Imaging natural cognition: concepts and progress in Mobile Brain/Body Imaging (MoBI)

Scott Makeig, PhD Presenter
University of California - San Diego
Institute for Neural Computation
Asheville, NC 
United States
 
Tuesday, Jun 25: 9:00 AM - 10:15 AM
Symposium 
COEX 
Room: Hall D 2 
Our brains have evolved to optimize the outcomes of our behavior. Fifteen years ago, based on our research on EEG source imaging, I and my colleagues proposed that it was time that human cognitive neuroscience broke out of its confining box in which participant heads are held rigidly still during experiments designed to record only very low-dimensional behavior (e.g., sparse, minimal button press actions).
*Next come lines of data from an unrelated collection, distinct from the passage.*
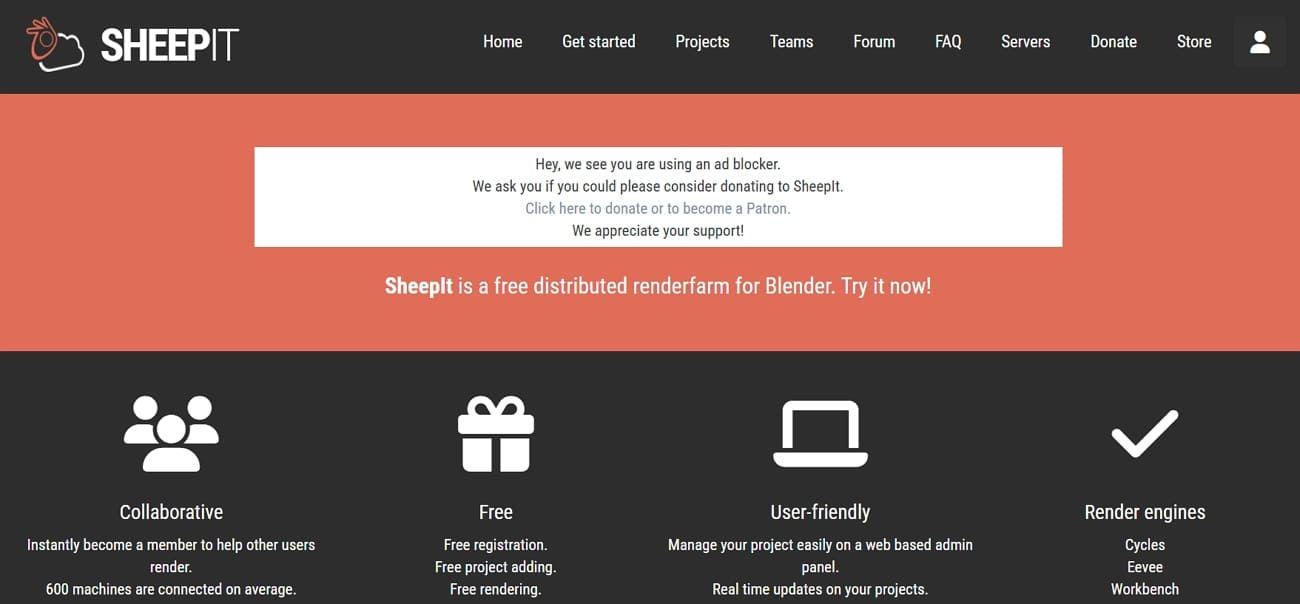Click the bold SheepIt text in the banner
The height and width of the screenshot is (604, 1300).
(x=418, y=285)
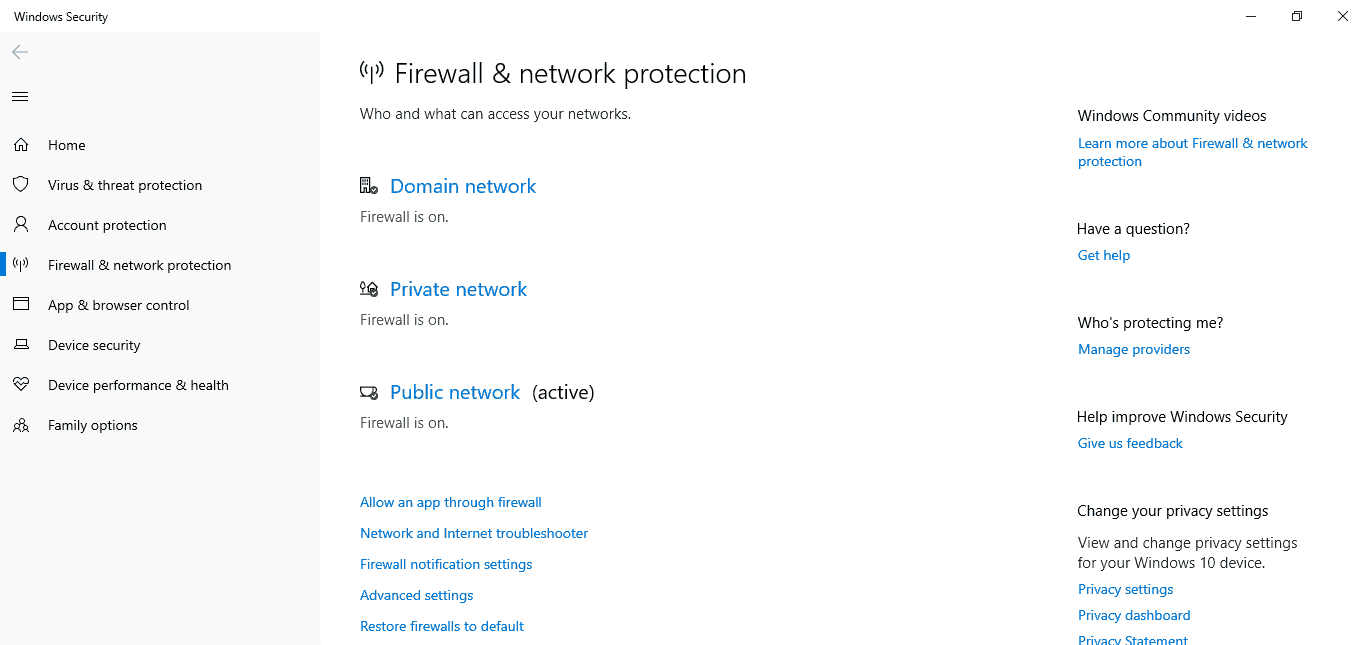Viewport: 1366px width, 645px height.
Task: Open App & browser control from its icon
Action: coord(21,304)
As our ICA decomposition technique can separate activity recorded in scalp EEG from eye movements, muscle activity, and cortical activity, it was now possible to collect and analyze high-density EEG data from participants who were performing naturally motivated actions in 3D environments, thereby offering a first opportunity to study the natural cognition of humans. I believed this to be the natural progression from 19th century psychophysics through 20th century psychophysiology to a new (21st century) era of what I called mobile brain/body imaging or MoBI, recording What the brain does (using EEG), What the brain experiences (using scene and event recording), and What the brain controls (using high-definition body and eye movement recording) during a wide range of possible tasks and scenarios. The intervening decade and a half have confirmed the importance and widespread interest in experiments involving multimodal recording to advance cognitive and medical neuroscience understanding. Continuing progress in microelectronics have made mobile recording ever more convenient and less expensive to perform. There has been perhaps less progress in developing mathematical tools marrying kinetics and biomechanics models to models of brain activity - an important task for the future whose potential value is dramatized by the recent successes of deep learning approaches.